─── Records for the task ───

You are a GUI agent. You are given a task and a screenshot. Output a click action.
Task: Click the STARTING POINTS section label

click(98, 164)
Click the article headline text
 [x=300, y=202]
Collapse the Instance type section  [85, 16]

───
─── Records for the task ───

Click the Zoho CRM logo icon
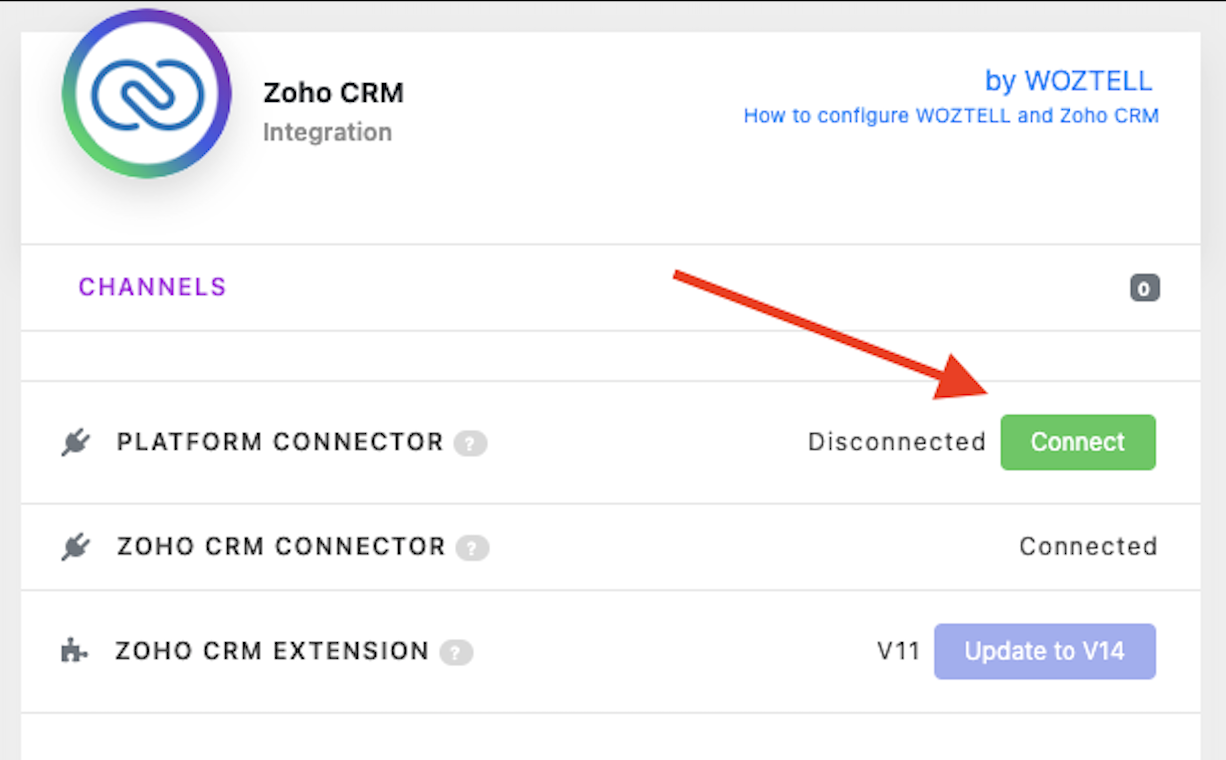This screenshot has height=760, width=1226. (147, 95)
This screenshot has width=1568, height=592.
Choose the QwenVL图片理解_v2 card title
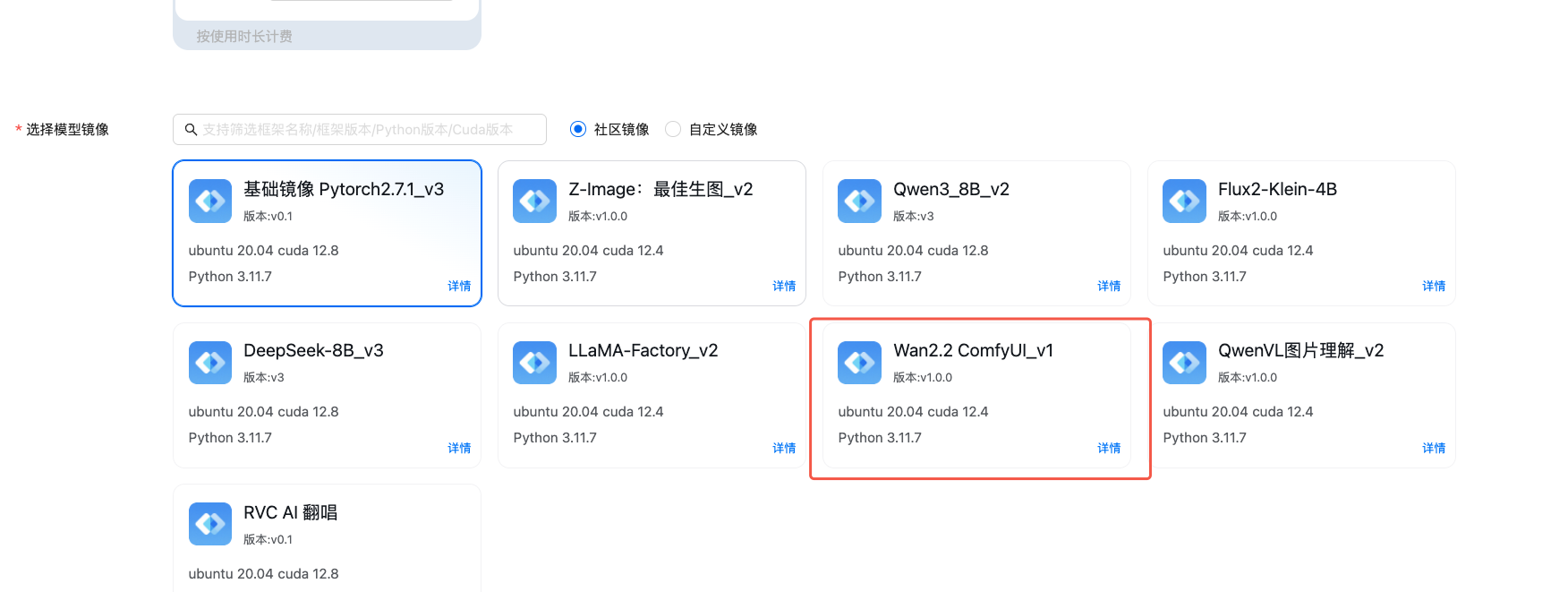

───

* **Exercise brief**
Could you restate word for word the lines above, from the one that contains "You are a GUI" through the one that contains "Collapse the Instance", and no others?

* **Completed task**
You are a GUI agent. You are given a task and a screenshot. Output a click action.
Task: Click the STARTING POINTS section label

click(98, 164)
Click the article headline text
 [x=300, y=202]
Collapse the Instance type section  [85, 16]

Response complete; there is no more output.